Stored data.
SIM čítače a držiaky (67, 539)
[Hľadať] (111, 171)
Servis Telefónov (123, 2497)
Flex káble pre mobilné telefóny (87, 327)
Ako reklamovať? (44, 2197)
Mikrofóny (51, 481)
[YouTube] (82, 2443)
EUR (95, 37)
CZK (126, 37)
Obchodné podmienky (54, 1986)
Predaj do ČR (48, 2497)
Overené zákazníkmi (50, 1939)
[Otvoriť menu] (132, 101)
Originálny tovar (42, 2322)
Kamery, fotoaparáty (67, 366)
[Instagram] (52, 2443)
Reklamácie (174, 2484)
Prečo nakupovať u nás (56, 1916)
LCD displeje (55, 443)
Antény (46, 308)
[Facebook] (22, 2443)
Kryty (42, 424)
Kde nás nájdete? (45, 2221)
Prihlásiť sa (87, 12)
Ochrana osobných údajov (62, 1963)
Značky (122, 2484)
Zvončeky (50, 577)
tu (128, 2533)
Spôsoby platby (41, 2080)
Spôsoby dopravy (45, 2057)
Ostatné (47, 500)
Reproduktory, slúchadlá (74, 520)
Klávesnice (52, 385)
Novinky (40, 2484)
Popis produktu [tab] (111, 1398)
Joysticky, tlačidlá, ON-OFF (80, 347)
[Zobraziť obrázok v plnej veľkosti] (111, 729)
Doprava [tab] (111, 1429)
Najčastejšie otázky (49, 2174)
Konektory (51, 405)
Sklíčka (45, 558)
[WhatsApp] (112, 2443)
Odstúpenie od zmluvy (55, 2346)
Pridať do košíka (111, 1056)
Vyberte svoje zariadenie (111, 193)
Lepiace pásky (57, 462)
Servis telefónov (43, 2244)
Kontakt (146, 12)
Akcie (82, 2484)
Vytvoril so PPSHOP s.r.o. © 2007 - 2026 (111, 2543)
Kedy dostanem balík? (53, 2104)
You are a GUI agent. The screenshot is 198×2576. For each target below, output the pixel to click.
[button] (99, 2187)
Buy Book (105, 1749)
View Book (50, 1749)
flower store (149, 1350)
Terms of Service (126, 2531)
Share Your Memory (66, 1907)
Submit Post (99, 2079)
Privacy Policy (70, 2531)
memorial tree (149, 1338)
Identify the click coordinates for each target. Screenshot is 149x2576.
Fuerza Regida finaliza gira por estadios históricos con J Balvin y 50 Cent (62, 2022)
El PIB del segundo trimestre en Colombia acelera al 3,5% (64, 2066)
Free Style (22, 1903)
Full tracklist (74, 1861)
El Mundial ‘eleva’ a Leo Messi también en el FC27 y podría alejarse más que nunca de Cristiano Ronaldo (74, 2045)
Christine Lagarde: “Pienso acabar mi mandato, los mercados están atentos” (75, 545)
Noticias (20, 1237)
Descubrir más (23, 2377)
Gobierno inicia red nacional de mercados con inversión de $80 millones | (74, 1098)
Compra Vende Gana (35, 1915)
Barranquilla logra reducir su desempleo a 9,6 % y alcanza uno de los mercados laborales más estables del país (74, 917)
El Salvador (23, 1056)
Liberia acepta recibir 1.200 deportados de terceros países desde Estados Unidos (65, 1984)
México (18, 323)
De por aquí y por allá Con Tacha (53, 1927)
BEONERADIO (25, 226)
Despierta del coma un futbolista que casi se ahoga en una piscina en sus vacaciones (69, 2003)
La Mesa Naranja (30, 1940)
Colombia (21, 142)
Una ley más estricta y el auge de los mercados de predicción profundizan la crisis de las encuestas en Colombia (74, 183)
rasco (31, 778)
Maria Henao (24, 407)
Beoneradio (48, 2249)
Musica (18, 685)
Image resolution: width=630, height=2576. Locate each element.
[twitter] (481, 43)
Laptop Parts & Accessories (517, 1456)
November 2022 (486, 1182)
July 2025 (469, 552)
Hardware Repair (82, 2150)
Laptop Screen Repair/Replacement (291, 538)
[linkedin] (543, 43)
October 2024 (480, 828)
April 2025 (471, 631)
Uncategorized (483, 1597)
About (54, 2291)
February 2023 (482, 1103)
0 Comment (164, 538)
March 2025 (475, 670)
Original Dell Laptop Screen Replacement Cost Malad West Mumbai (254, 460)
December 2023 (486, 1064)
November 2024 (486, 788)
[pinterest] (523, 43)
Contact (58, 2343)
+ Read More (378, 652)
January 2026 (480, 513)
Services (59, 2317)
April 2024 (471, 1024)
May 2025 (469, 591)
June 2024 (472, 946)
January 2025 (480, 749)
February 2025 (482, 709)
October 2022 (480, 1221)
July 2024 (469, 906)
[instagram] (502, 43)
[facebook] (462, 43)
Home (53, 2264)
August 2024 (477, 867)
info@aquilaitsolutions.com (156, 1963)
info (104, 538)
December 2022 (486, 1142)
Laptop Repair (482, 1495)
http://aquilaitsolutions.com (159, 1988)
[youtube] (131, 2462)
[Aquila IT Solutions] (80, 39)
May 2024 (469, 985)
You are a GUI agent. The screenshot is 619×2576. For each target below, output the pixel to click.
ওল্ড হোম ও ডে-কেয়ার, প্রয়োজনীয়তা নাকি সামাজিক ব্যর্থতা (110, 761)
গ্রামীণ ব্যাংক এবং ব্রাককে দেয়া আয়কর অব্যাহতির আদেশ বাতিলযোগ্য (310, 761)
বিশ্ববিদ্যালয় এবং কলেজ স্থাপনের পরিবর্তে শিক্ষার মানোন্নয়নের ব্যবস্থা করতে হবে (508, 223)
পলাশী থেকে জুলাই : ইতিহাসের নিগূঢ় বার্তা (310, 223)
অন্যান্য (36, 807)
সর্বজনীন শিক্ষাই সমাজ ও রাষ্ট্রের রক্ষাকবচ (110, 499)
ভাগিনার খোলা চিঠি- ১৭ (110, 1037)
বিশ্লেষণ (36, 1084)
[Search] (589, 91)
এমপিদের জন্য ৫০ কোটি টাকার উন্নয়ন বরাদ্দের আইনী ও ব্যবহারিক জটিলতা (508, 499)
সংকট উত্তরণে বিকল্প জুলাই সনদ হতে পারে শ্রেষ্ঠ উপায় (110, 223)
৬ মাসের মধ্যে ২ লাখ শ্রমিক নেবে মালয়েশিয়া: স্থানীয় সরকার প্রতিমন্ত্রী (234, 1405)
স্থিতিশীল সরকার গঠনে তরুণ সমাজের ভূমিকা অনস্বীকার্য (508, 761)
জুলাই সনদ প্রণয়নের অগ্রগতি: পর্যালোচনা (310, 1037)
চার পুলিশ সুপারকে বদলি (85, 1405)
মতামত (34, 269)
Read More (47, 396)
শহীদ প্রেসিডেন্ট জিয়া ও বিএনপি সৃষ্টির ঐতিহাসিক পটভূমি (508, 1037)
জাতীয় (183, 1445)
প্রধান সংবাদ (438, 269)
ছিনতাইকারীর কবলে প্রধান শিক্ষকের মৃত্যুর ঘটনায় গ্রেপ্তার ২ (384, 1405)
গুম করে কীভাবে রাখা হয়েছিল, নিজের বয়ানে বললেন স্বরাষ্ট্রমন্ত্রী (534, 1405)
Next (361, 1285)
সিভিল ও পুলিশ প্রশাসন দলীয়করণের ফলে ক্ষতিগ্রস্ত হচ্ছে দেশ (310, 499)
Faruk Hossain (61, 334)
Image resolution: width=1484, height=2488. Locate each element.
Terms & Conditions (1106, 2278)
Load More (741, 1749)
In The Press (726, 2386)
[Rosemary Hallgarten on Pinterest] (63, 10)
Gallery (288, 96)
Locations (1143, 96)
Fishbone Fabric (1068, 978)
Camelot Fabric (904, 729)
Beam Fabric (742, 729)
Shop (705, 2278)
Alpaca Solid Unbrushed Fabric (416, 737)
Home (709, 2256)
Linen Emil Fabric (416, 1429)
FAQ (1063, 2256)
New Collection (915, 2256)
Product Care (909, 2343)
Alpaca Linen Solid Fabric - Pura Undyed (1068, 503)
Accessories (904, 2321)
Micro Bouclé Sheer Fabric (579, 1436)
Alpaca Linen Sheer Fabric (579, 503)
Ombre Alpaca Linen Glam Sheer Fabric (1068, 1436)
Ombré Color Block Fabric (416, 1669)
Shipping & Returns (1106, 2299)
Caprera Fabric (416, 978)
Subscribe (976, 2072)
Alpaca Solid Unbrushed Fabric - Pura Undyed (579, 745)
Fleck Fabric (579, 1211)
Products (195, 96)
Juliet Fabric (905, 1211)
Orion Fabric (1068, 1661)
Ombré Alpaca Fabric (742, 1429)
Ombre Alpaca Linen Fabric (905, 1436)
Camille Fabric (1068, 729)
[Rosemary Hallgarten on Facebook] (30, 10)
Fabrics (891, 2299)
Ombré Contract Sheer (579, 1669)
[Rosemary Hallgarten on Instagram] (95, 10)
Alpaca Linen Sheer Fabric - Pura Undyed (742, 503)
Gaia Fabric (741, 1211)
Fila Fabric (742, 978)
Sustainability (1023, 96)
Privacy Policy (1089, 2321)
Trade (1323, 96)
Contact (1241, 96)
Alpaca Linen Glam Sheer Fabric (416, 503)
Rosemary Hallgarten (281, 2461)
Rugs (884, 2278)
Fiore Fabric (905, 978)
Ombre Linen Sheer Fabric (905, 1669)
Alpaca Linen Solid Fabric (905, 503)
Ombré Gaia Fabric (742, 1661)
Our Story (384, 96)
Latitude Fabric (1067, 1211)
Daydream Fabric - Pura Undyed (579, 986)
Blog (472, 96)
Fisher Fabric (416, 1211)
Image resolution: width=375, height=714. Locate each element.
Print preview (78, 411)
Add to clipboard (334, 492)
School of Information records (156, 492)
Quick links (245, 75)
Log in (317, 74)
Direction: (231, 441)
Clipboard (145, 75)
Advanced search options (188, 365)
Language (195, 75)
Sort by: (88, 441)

Your task. Both the line containing "México (18, 323)" and the line containing "November 2022 (486, 1182)" belong in the answer. Print them and every line above that falls between them exactly, and no others.

Response area.
México (18, 323)
De por aquí y por allá Con Tacha (53, 1927)
BEONERADIO (25, 226)
Despierta del coma un futbolista que casi se ahoga en una piscina en sus vacaciones (69, 2003)
La Mesa Naranja (30, 1940)
Colombia (21, 142)
Una ley más estricta y el auge de los mercados de predicción profundizan la crisis de las encuestas en Colombia (74, 183)
rasco (31, 778)
Maria Henao (24, 407)
Beoneradio (48, 2249)
Musica (18, 685)
Image resolution: width=630, height=2576. Locate each element.
[twitter] (481, 43)
Laptop Parts & Accessories (517, 1456)
November 2022 (486, 1182)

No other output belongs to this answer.